Thursday, May 31, 2012

Solar Eclipse

On Sunday, May 20th, St. George experienced a rather remarkable astronomical phenomenon: an annular solar eclipse. For those who may not know, an annular eclipse differs from a total eclipse in that the moon's diameter appears smaller than the sun as it passes in front, causing the sun to look like an annulus, or ring.

I was amazed by the sheer quantity of people watching the eclipse. Even though an eclipse may not be high-speed, high-tech entertainment, it's encouraging to realize that as a society we still hold some reverence for the majesty of the sun and skies. While the City of St. George passed out thousands of solar glasses, they were all gone by the time we tried to get a pair.
Fortunately, we came prepared with our own low-tech solution: a couple of index cards.
If you prick a hole in the top card, you can see the shadow of the moon passing in front of the sun.
Jason's camera also took some cool shots of the eclipse.
Getting closer...
A ring of solar light. It was pretty amazing to see how the surrounding landscape suddenly appeared much dimmer. Even more strange was to watch the day grow brighter as the eclipse passed, even as dusk fell.
Since the eclipse lasted over four minutes, some people nearby were willing to share their glasses so we could get a better view.
Because after all, one can get tired of index cards.
This astronomical wonder has not reached the United States in 18 years, nor will it happen again until a full eclipse comes in August 2017. (We'll have to drive all the way to Idaho if we want to see it.)

The kids enjoy themselves from the red rocks of Pioneer Park. Brooklyn:
And the sure sign of an over-tired two year-old.
Is anybody paying attention to me?
Guess it's time to pack up and head home.
But hey, hold onto those nifty solar glasses--the transit of Venus is right around the corner--June 6th, 2012.

Wednesday, May 23, 2012

Staycation: Part 2

Early Friday morning our family embarks on our annual Memorial Day camping trip.
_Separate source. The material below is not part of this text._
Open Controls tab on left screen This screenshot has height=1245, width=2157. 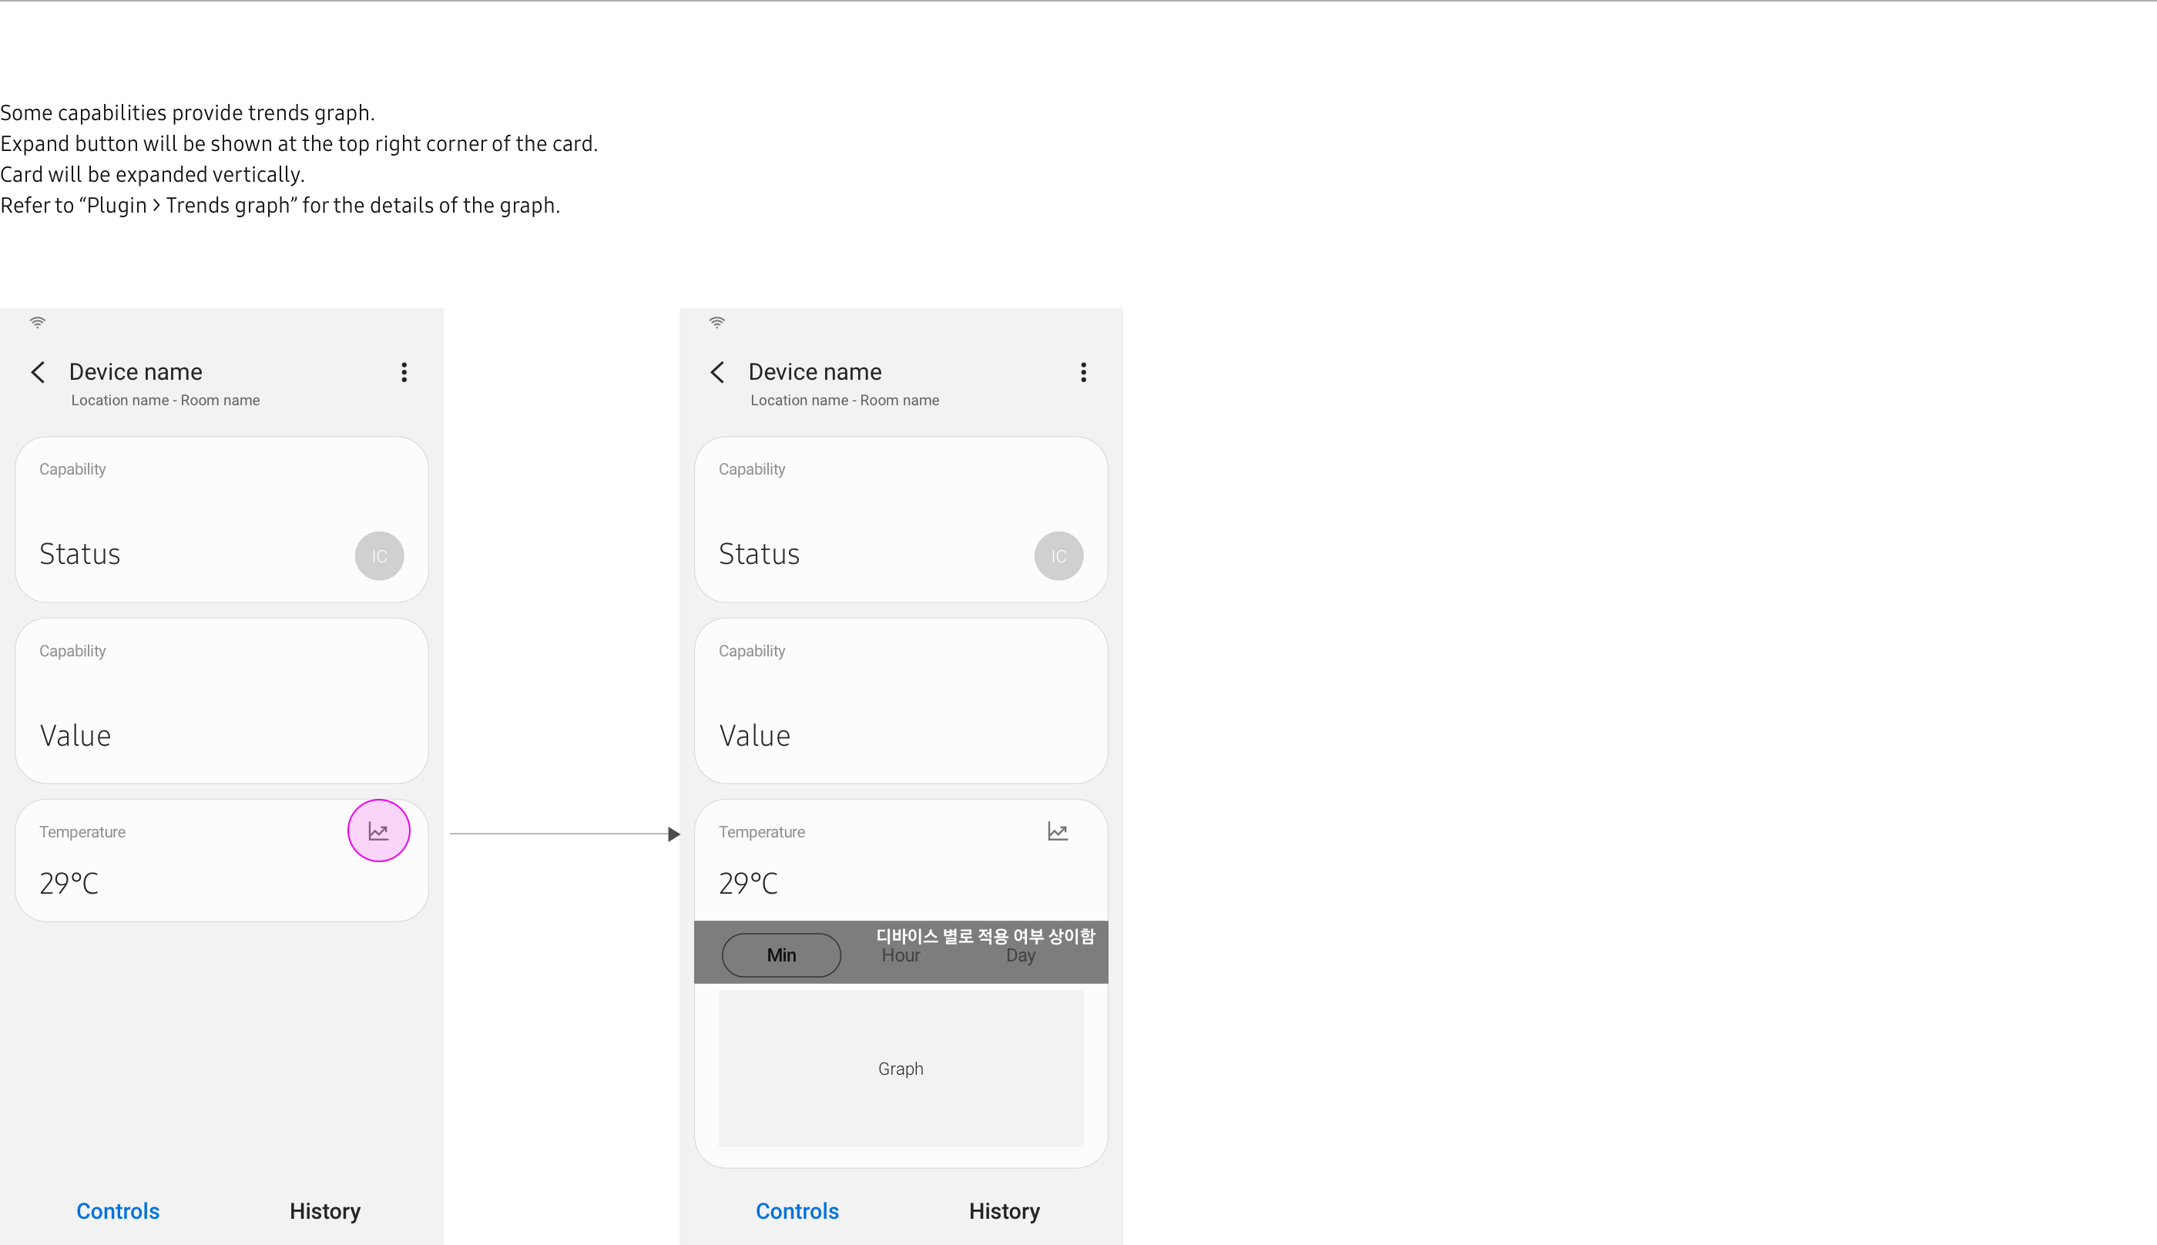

This year's destination? Moab. Hooray!

While some might not consider it as high of a priority as, say, remembering to pack the tent, I absolutely refuse to leave until I've posted the photos from our last trip to Moab. So without further delay, I present March's Staycation photos, part two. Please, don't hate.

Antelope Canyon, just outside Page, Arizona.

Antelope Canyon was one of a very few times in my life where the photographs supersede the actual experience. Don't get me wrong, the canyon itself was breathtakingly stunning--obviously. Even an amateur with a cheap camera could get incredible photos--which was rather the problem. The tour was so focused on showing us how to get the best shots that it detracted from the wonder of the canyon in its stillness. As Antelope Canyon is a major source of tourism for the Navajo Nation, guided tours are required, to the tune of $35 a person. Should you choose to visit lower Antelope Canyon, it'll cost you another $30--ouch! Despite the price, these beautiful canyons are still very popular, as you can see by all the shuttles waiting at the front entrance. Yet since the canyon's only a quarter of a mile long, the place gets quite crowded.
Am I glad we splurged? Absolutely. Am I likely to splurge again soon? Probably not. And just so you know, out of all the photos Jason took, the image he likes best is this shot of the power plant, taken from the truck bed on our way there.
Monument Valley
Crossing the border.
Featured in films from "Cars" to "Forrest Gump," Monument Valley is certainly worth the trip.
Mexican Hat--can you spot the sombrero?
Burning off some calories after too much time sitting in the car.
It's a bird, it's a plane, it's SuperJason!
Far from the reach of high-speed internet, there remain a few places on earth where life just moves slow.
The Slickrock Trail, Moab, Utah

My experience on the slickrock trail deserves a post of its own, should I ever work up the nerve. Suffice it to say that it was the scariest thing I have ever done. Talk about swallowing your fear! While I would never dare recommend it to anyone save an extreme skilled mountain biker, at the same time I'm glad that Jason and I had the chance to ride.

Arches National Park
Our beautiful campsite in Devils Garden.
They're not kidding when they call the Fiery Furnace a labyrinth. I'm not certain that we ever really found our way in, although at least we didn't get lost coming out.

The best view in the park.
We caught Delicate Arch at sunset, flaming red from the evening rays.

Life is good.
I love how the cryptobionic soil mirrors the contour of Arches in miniature.
Landscape arch.
Partition arch.
Navajo arch.
Double O arch. (Look closely--you can see the two arches stacked right on top of one another.)
Private arch.

Hard to believe such walls are real.
Taking in the magnificence from atop a rock fin.
Jason naturally felt inclined to leap.
And again.
Can anyone say Michael Jordan?
For Kara, the moment was more meditative.
Only one thing could possibly enhance such a delightful staycation.
Ice cream.
Thanks once more, Mom and Dad, for taking such great care of the kids while we were off gallivanting around. Can't wait to share Moab with you--soon!